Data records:
══════════

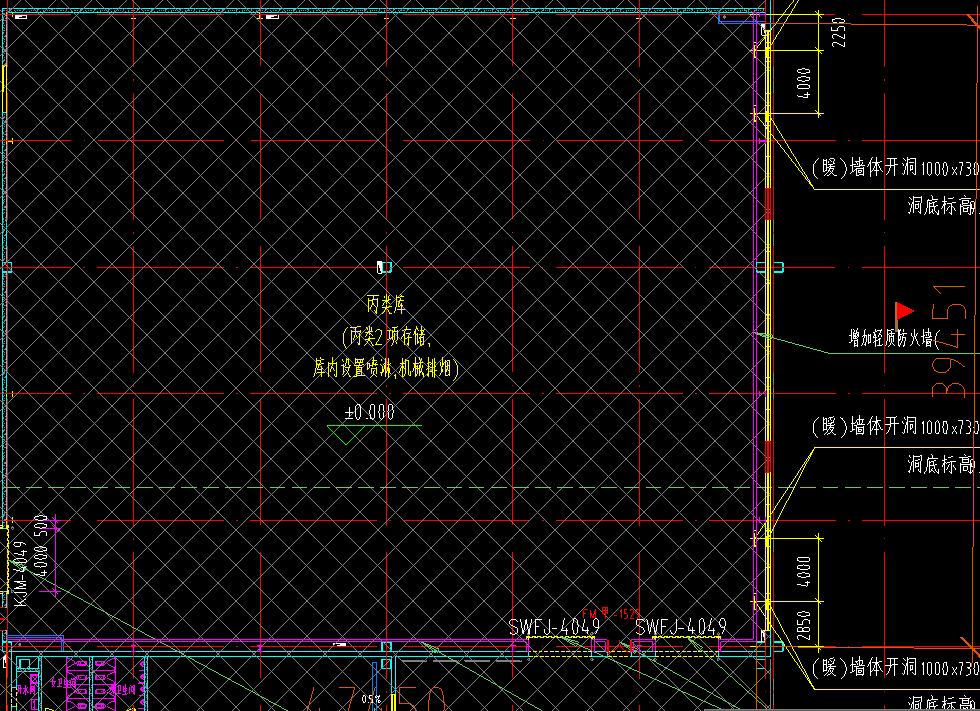Select the ±0.000 elevation text
This screenshot has height=711, width=980.
pyautogui.click(x=370, y=412)
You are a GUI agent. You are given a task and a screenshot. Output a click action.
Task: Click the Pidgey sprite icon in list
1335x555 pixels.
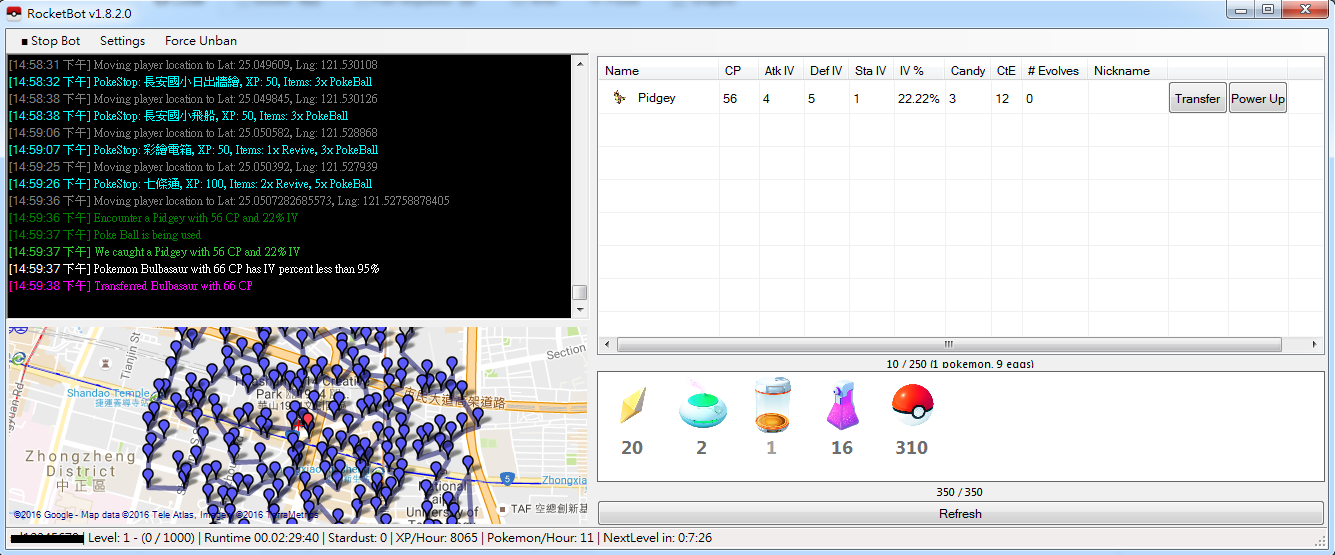(x=619, y=98)

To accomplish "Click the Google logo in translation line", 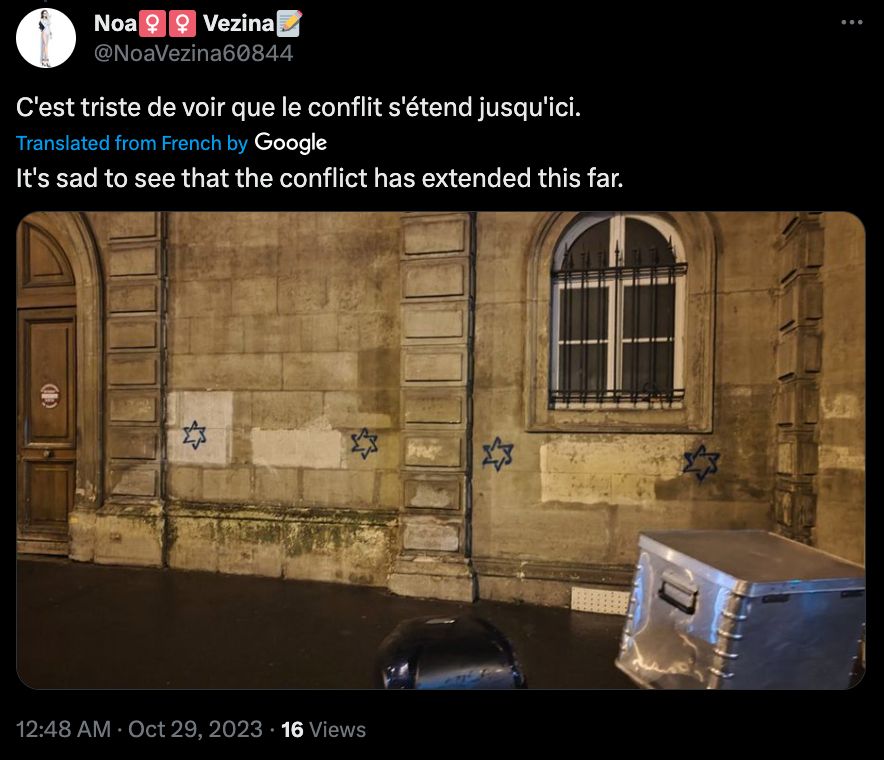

══════════

▸ **Exercise details**:
Copy the entries word for word from the line containing "You are a GUI" through the end of the entries, both ends included, leaving out the pictures.

▸ **Complete answer**:
You are a GUI agent. You are given a task and a screenshot. Output a click action.
Task: Click the Pidgey sprite icon in list
1335x555 pixels.
(x=619, y=98)

To accomplish "Click the Google logo in translation line", 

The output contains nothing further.